Intel has officially revealed the exact specifications of the Aurora supercomputer developed for the United States’ Argonne National Laboratory. The Intel Aurora Supercomputer has been long delayed, but it is finally taking shape. The system, which is powered by Intel’s Xeon CPU Max and Xeon GPU Max series, has been expanded to a two Exaflop machine from its initial objective of one Exaflop. This will bring it up to speed with the AMD-powered Frontier supercomputer, which is currently the world’s fastest.
According to the most recent information, the Aurora supercomputer would have a total of 10,624 Nodes, including a massive 21,248 Xeon CPUs based on the Sapphire Rapids-SP family and 63,744 GPUs based on the Ponte Vecchio architecture. This system will be a beast, with a fabric interconnect capable of peak injection bandwidths of 2.12 PB/s and peak bisection bandwidths of 0.69 PB/s.
The Aurora supercomputer has 10.9 PB of DDR5 system DRAM, 1.36 PB of HBM capacity via the CPUs, and 8.16 PB of HBM capacity via the GPUs.
The system DRAM has a maximum bandwidth of 5.95 PB/s, the CPU HBM has a maximum bandwidth of 30.5 PB/s, and the GPU HBM has a maximum bandwidth of 208.9 PB/s. The system has a 230 PB DAOS capacity with a peak bandwidth of 31 TB/s and is configured in a total of 1024 nodes for storage.
Aurora, powered by the latest Intel Data Centre GPU Max Series 1550, outperforms the NVIDIA A100 and AMD Instinct MI250X accelerators in SimpleFOMP performance. In addition to Fusion Reactor forecasts, the Monte Carlo Methods, and QMCPACK, Intel boasts some excellent relative performance versus those accelerators.

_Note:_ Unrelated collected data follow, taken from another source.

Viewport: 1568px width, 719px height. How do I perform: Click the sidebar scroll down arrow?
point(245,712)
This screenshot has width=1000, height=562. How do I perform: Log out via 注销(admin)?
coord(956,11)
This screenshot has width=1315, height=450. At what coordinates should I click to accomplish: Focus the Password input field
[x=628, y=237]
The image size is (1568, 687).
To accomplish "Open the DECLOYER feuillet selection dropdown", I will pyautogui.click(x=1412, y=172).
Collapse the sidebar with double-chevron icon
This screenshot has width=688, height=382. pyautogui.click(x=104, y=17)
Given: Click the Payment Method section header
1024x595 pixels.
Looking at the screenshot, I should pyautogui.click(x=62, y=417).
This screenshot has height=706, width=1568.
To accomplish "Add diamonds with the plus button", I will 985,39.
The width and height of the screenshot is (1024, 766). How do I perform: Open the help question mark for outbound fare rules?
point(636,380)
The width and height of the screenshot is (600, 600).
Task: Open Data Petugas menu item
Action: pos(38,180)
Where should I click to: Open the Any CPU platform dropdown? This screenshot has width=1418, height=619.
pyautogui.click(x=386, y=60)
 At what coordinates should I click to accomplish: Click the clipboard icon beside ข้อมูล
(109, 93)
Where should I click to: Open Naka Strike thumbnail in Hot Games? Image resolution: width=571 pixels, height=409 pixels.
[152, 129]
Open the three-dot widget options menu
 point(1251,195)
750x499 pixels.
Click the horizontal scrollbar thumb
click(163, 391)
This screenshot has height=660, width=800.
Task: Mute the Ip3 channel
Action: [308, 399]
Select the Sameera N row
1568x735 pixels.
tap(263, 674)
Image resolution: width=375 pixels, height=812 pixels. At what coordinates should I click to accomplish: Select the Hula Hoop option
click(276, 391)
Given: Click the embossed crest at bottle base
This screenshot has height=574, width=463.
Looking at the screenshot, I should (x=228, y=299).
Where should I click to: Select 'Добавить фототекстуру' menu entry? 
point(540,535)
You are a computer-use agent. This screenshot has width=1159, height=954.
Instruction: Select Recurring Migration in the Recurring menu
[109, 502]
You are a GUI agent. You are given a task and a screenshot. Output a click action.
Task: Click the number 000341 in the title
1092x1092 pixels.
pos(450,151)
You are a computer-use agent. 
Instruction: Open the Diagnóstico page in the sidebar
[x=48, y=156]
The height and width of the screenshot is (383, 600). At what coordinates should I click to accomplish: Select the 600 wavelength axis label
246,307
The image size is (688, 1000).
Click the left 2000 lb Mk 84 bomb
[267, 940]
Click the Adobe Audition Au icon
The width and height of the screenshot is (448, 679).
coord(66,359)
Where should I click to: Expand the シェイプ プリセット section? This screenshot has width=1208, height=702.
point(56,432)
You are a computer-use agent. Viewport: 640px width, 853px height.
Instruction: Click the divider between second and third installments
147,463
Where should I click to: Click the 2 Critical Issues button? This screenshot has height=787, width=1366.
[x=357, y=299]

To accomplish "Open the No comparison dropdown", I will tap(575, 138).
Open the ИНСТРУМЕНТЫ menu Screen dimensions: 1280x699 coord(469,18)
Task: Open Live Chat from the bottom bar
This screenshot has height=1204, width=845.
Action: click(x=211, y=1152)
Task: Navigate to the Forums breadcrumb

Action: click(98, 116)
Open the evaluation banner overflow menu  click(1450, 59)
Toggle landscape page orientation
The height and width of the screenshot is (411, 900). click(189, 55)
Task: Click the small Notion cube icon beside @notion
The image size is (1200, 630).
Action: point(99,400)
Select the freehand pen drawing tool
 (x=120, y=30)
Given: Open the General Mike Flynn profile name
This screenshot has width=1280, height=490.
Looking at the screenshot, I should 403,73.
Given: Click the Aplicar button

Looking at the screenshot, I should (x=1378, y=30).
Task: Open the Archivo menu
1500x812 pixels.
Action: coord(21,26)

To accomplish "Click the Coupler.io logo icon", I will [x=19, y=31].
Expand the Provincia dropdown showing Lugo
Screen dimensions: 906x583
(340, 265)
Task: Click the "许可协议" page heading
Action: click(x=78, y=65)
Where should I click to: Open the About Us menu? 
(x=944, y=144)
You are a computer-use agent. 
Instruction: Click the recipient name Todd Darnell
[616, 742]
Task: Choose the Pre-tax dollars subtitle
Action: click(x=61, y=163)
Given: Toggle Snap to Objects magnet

The Aurora supercomputer is expected to be released later this year, with peak performance reaching 2 Exaflops. The supercomputer will also run the most recent Aurora gen AI model, which has a total of 1 trillion parameters for scientific purposes. In addition to the Aurora Supercomputer, Intel has unveiled the Data Centre GPU Max Subsystem, which comes in an x8 UBB configuration with 8 Ponte Vecchio GPUs.